++++ Provided material ++++

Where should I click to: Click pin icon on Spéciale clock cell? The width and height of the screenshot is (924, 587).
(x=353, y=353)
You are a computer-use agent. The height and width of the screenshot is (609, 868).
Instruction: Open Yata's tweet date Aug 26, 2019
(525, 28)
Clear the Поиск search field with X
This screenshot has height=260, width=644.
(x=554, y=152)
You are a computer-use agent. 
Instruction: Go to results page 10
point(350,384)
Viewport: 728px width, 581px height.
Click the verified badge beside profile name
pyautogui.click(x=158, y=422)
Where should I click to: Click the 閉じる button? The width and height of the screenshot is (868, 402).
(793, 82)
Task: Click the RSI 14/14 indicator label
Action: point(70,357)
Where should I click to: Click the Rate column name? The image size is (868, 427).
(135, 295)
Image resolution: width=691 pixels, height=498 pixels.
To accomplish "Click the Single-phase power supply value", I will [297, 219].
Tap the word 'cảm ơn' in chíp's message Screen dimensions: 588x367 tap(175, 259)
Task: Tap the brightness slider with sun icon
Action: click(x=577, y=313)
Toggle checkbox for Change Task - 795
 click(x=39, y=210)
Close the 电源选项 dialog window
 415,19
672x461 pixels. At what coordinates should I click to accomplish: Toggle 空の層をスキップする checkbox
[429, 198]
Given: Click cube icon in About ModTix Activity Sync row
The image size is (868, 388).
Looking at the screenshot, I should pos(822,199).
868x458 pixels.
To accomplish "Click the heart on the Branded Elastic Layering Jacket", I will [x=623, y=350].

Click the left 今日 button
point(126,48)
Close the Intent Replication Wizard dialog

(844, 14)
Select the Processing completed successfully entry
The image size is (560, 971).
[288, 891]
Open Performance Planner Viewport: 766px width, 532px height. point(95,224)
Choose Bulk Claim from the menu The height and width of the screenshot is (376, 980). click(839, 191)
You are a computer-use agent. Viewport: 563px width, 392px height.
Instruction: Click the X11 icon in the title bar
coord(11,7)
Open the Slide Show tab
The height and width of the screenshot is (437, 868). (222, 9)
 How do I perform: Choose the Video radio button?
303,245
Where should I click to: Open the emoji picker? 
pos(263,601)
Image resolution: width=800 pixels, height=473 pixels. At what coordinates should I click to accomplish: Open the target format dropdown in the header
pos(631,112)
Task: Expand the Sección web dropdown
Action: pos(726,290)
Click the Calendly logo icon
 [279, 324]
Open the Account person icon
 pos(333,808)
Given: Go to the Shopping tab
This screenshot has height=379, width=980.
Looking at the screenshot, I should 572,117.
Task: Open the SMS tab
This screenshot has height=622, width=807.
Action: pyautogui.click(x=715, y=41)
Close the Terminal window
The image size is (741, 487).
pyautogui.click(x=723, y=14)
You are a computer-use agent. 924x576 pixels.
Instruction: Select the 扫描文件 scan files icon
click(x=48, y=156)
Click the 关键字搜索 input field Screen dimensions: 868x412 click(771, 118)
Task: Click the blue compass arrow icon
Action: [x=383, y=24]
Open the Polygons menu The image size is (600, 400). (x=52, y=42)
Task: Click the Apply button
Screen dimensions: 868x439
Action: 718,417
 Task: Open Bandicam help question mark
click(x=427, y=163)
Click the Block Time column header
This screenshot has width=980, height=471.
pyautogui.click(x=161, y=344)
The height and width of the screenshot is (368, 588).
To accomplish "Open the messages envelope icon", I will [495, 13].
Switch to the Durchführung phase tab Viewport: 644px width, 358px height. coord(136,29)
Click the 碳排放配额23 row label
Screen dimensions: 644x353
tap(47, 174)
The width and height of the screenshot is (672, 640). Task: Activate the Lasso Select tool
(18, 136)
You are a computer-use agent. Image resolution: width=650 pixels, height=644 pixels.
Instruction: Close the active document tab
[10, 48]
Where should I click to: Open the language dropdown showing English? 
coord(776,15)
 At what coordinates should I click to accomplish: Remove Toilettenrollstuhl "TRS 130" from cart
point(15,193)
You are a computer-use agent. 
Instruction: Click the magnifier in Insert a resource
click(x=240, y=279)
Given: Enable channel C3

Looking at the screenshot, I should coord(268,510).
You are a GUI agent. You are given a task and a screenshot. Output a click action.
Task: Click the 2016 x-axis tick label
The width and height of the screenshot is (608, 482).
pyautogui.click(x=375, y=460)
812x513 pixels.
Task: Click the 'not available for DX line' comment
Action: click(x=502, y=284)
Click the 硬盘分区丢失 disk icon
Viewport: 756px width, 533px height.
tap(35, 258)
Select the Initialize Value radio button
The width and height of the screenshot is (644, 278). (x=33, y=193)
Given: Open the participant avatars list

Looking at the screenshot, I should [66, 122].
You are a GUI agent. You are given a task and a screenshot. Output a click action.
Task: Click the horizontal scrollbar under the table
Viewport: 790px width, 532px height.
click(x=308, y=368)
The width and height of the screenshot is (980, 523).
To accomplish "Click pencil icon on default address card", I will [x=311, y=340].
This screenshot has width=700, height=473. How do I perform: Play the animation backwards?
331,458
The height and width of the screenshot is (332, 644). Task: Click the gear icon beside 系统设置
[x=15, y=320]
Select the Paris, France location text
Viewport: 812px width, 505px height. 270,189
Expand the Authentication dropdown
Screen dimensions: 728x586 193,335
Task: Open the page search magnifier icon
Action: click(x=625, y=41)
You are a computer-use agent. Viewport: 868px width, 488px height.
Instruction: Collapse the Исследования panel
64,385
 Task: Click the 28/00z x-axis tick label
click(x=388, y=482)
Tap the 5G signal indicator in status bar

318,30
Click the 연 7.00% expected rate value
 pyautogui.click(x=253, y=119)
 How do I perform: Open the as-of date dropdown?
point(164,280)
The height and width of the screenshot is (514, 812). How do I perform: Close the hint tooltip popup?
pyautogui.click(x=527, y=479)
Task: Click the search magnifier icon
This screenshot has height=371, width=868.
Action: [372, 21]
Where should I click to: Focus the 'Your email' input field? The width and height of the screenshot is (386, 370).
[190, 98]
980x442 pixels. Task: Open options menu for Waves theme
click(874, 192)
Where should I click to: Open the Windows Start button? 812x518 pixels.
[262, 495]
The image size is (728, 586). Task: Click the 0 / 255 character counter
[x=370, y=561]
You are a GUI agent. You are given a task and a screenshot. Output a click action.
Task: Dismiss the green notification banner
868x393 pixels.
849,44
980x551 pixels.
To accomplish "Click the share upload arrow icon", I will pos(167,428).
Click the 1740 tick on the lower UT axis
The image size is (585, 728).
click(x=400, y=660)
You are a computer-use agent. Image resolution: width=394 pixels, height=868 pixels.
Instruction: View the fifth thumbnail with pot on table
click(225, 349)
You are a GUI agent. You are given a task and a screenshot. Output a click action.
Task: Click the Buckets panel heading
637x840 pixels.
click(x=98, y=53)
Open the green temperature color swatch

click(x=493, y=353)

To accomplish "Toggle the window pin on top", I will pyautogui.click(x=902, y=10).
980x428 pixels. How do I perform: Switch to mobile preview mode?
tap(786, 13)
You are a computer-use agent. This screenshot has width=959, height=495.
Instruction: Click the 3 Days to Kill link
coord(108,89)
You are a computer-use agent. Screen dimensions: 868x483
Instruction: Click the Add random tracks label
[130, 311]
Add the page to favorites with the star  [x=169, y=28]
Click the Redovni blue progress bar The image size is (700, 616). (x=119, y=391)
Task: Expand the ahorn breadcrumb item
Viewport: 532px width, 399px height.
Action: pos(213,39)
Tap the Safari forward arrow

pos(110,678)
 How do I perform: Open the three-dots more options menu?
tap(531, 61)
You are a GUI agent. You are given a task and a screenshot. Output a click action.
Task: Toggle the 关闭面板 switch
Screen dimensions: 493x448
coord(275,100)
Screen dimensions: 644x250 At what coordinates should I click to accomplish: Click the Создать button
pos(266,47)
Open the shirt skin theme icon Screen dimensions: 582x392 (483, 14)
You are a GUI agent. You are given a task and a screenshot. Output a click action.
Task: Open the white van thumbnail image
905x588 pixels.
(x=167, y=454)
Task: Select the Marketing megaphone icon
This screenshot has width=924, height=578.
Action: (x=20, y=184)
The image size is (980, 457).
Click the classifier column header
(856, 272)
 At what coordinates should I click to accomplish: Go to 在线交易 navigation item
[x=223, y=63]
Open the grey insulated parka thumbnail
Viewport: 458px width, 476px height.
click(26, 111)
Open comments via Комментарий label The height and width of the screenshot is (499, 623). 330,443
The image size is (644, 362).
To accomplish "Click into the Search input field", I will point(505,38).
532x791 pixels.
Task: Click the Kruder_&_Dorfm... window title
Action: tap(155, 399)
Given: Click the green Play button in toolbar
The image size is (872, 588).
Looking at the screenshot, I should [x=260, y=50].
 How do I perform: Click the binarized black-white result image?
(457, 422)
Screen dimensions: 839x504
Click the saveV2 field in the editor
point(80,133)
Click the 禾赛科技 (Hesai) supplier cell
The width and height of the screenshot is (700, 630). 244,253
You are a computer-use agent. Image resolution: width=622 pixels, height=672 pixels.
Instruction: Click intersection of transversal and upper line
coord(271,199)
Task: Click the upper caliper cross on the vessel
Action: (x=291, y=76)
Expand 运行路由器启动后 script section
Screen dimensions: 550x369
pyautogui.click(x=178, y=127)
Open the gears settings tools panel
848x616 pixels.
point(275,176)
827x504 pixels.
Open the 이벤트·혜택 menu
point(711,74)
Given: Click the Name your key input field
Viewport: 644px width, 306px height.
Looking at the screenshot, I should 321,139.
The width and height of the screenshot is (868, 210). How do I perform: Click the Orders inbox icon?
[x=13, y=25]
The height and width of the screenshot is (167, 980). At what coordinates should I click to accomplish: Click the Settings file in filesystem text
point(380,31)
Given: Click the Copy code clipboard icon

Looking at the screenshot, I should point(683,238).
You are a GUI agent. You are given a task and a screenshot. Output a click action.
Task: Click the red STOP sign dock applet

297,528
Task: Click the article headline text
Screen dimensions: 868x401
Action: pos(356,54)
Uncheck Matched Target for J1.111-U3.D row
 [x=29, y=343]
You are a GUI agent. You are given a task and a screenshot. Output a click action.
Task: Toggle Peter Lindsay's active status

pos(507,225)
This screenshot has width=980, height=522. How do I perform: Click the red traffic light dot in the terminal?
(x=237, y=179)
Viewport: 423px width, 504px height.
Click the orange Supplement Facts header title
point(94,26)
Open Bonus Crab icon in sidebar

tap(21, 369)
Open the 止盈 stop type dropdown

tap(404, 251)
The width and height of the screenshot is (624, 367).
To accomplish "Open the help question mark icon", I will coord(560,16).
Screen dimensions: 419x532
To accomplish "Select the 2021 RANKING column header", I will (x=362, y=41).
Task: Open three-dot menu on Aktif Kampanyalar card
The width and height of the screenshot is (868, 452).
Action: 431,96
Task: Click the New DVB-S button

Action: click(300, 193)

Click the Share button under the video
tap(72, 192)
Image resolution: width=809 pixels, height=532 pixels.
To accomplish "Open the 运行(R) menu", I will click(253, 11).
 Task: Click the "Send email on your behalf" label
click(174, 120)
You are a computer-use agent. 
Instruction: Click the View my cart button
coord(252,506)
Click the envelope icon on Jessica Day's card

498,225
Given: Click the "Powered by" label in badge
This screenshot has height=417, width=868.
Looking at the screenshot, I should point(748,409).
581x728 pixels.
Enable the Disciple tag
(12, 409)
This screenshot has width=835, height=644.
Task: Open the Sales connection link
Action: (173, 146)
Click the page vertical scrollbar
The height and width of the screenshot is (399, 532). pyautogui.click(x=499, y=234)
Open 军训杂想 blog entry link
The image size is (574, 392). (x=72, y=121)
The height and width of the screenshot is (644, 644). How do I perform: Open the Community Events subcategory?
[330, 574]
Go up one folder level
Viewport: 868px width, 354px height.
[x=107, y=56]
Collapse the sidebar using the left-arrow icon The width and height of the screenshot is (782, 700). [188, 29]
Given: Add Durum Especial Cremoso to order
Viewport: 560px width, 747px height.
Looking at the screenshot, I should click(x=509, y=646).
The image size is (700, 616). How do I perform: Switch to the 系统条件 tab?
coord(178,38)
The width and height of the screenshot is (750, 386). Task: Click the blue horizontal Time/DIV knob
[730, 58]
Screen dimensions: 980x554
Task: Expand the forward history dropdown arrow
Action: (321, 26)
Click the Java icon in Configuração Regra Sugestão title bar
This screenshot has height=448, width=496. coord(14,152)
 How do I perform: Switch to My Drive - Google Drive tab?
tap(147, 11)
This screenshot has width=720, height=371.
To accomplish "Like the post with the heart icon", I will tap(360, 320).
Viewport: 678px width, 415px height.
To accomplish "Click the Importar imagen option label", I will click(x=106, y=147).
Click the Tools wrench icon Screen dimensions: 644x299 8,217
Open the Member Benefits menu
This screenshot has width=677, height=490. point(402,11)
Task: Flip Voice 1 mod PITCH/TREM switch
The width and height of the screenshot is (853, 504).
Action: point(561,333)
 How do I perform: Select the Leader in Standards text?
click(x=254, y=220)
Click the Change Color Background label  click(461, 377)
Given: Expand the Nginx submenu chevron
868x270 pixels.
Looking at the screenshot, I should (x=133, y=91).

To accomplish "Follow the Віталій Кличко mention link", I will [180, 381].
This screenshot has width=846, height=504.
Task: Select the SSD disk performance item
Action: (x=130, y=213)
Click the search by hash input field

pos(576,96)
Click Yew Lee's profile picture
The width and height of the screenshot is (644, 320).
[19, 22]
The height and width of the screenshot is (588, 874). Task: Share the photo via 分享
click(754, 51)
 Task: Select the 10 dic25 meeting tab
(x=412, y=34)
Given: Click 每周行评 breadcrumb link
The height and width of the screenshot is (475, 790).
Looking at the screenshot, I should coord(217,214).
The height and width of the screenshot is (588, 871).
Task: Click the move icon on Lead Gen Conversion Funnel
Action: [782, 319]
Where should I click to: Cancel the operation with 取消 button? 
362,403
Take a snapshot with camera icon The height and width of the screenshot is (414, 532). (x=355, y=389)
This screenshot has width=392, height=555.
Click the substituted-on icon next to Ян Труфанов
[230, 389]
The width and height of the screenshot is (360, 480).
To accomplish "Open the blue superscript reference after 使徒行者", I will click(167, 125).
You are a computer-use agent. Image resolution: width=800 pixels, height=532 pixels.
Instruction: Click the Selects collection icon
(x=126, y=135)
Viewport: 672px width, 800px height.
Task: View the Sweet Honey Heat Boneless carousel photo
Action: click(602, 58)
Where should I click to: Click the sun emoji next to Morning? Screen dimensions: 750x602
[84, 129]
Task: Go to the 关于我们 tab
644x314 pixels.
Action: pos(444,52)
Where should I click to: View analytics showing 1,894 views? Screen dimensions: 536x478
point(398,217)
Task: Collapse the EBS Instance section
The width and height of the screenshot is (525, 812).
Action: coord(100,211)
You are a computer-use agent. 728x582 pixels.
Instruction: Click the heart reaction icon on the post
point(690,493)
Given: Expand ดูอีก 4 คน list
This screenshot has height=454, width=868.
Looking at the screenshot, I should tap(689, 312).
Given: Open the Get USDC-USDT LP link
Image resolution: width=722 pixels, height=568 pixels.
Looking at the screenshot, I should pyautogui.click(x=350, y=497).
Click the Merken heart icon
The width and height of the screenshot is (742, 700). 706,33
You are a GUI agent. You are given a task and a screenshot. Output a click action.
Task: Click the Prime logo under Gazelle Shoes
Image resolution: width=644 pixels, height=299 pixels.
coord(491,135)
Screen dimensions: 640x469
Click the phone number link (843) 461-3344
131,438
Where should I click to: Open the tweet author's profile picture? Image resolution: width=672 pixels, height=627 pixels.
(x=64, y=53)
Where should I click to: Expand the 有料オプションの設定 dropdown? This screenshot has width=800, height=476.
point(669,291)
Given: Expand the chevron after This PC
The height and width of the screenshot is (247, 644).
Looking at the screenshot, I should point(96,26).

++++

• [Exercise aim] Please give again the lines above between the line holding "This screenshot has width=392, height=555." and the line holding "You are a computer-use agent. Image resolution: width=800", inclusive, exactly as they are and with nothing added.

• [Solution for this exercise]
This screenshot has width=392, height=555.
Click the substituted-on icon next to Ян Труфанов
[230, 389]
The width and height of the screenshot is (360, 480).
To accomplish "Open the blue superscript reference after 使徒行者", I will click(167, 125).
You are a computer-use agent. Image resolution: width=800 pixels, height=532 pixels.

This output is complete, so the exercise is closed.